The table allows at least three titration results and records both initial and final burette readings (and hence the volume of \( \text{NaOH} \) added) with units.

(e)(ii)
Each burette reading has an uncertainty of \( \pm 0.05\ \text{cm}^3 \). For a titre calculated from initial and final readings, total absolute uncertainty is: \[ \Delta V = 0.05 + 0.05 = 0.10\ \text{cm}^3 \] Percentage uncertainty: \[ \%\,\text{uncertainty} = \frac{\Delta V}{V} \times 100 = \frac{0.10}{20.05} \times 100 \approx 0.50\% \] \(\boxed{\text{Percentage uncertainty} \approx 0.50\%}\)

(e)(iii)
Convert temperatures using \( T(\text{K}) = T(^\circ\text{C}) + 273.2 \) (to 1 decimal place as in data):
\[ \begin{aligned} 0.0^\circ\text{C} &\rightarrow 273.2\ \text{K} \\ 20.0^\circ\text{C} &\rightarrow 293.2\ \text{K} \\ 50.0^\circ\text{C} &\rightarrow 323.2\ \text{K} \\ 100.0^\circ\text{C} &\rightarrow 373.2\ \text{K} \end{aligned} \] Completed \( T/\text{K} \) column: \( 273.2,\ 293.2,\ 323.2,\ 373.2 \).

(e)(iv)
Yes, the results are consistent with the given \( \Delta H^\circ \).
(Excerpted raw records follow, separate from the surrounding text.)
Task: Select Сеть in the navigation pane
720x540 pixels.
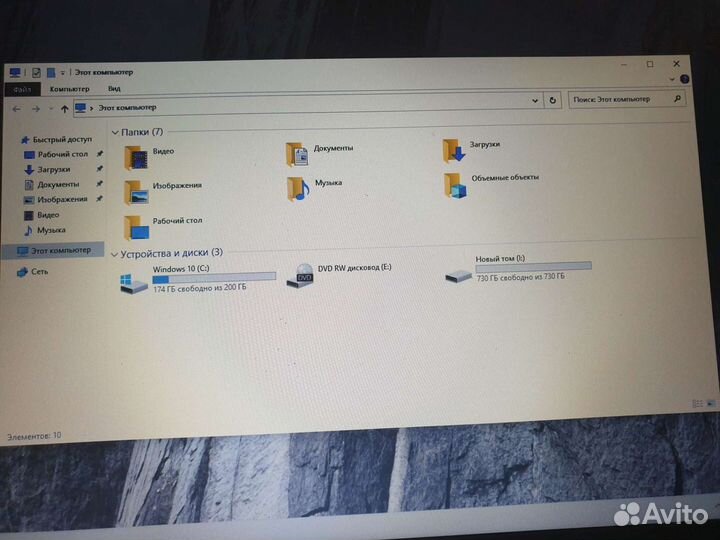Action: click(x=39, y=271)
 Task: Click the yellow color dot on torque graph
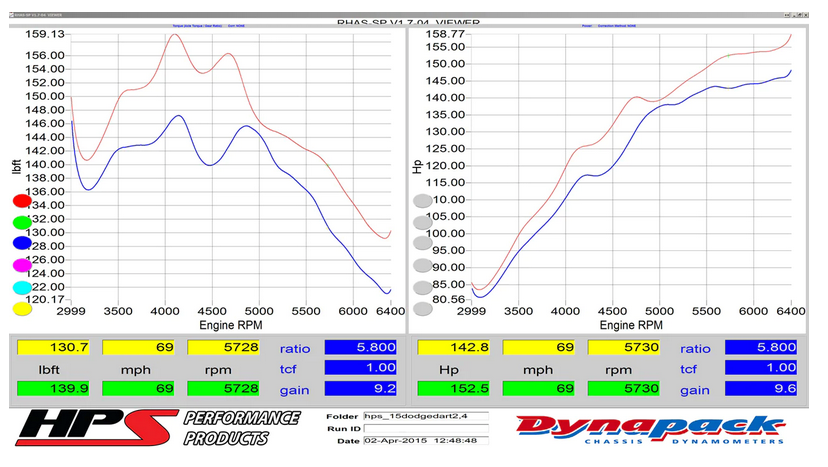21,308
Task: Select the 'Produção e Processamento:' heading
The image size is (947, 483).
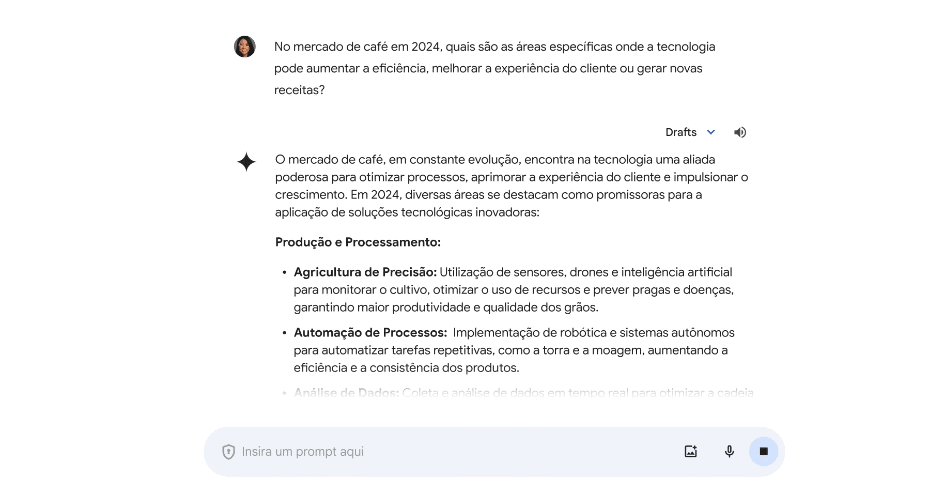Action: (358, 242)
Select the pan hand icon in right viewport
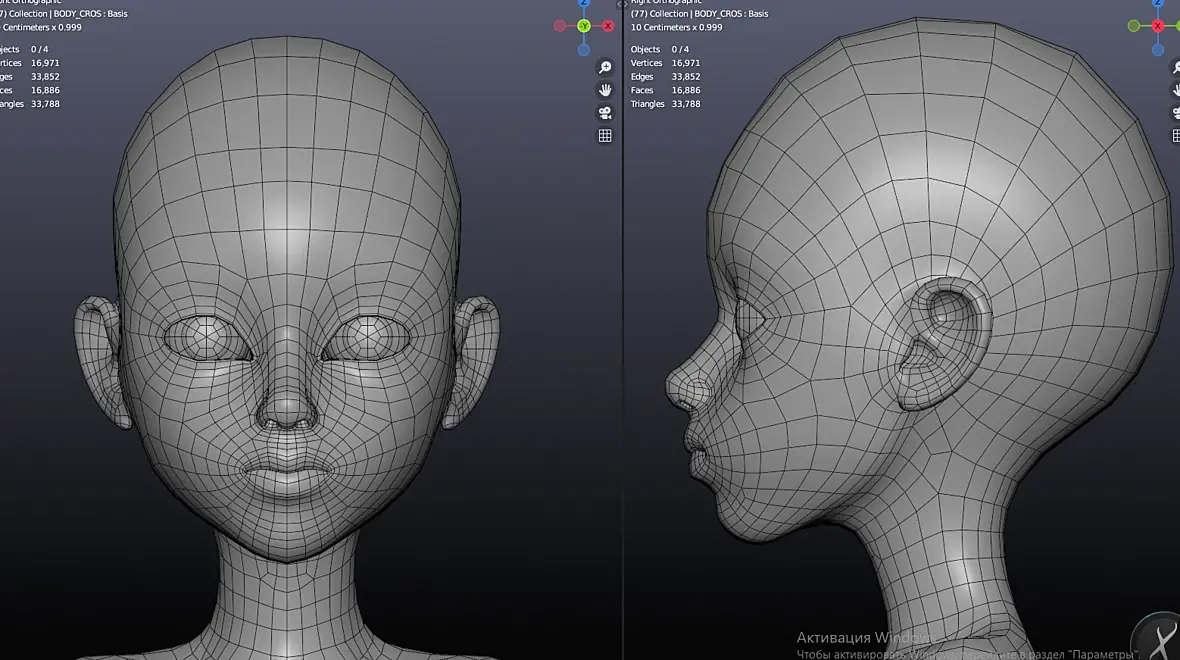The width and height of the screenshot is (1180, 660). pos(1176,90)
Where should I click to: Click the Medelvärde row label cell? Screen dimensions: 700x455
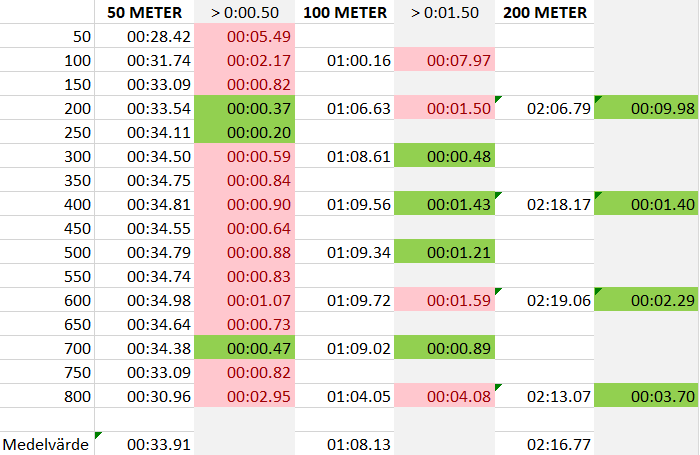pyautogui.click(x=47, y=444)
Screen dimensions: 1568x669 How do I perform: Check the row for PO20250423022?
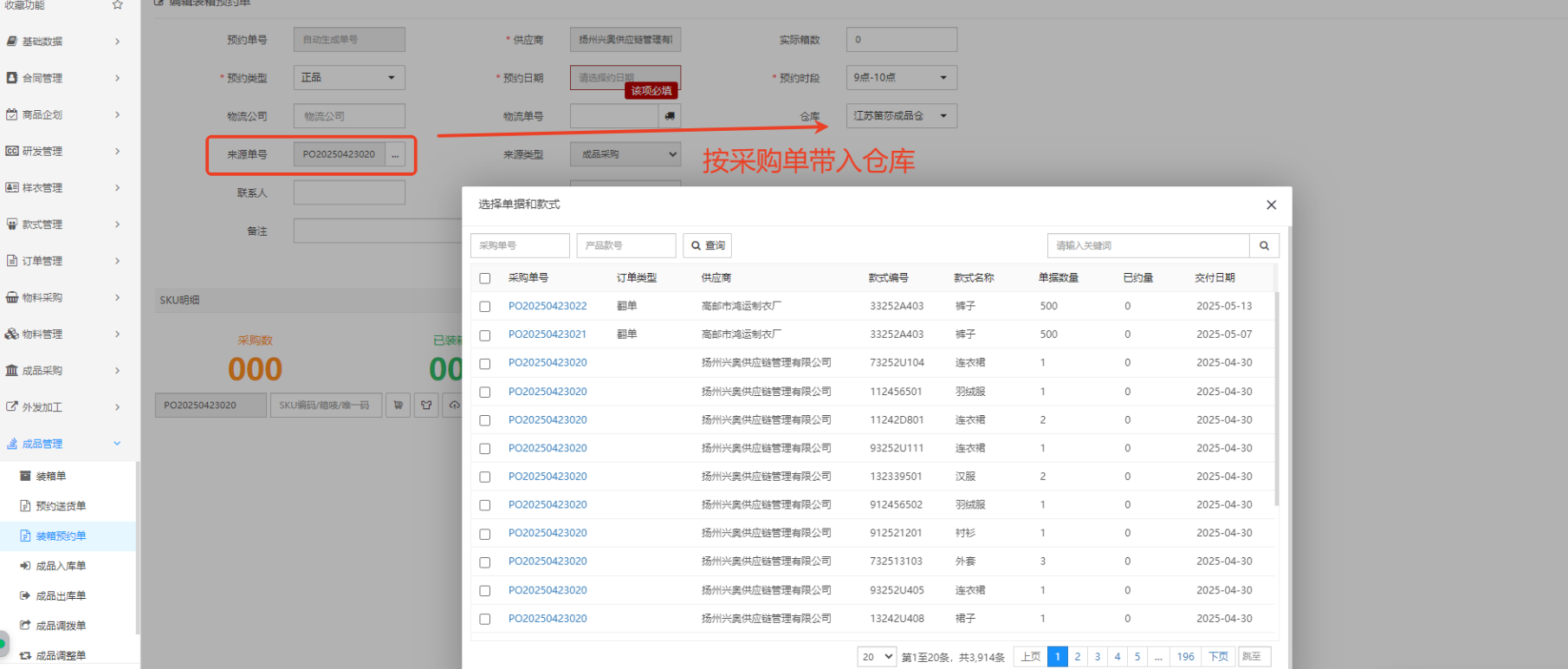coord(485,307)
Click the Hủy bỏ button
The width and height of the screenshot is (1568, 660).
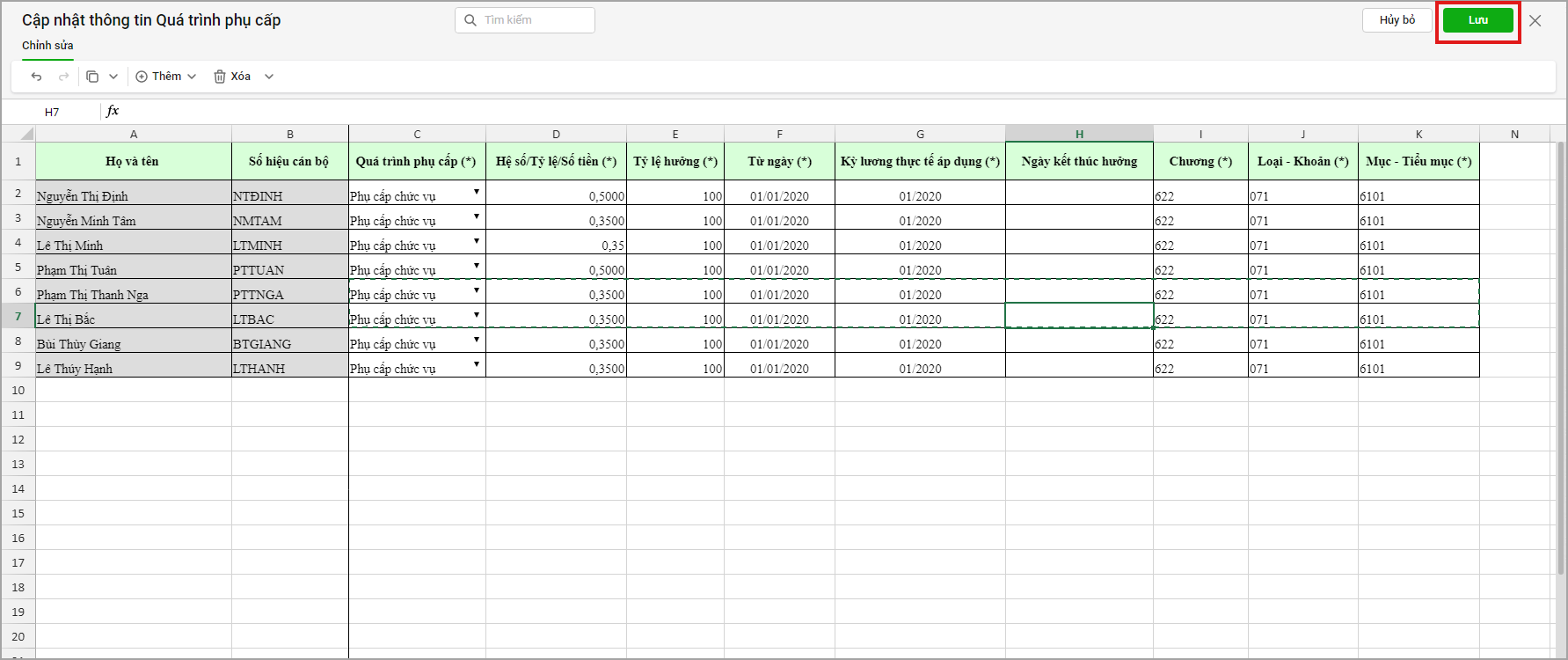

The reaction is exothermic (\( \Delta H^\circ = -55.3\ \text{kJ mol}^{-1} \)), so increasing temperature should favour the endothermic (reverse) reaction and thus decrease \( K \). From the table, \( K \) decreases as \( T \) increases (for example, from about \( 25.0 \) at \( 273.2\ \text{K} \) to \( 3.64 \times 10^{-2} \) at \( 373.2\ \text{K} \)), which matches this expectation.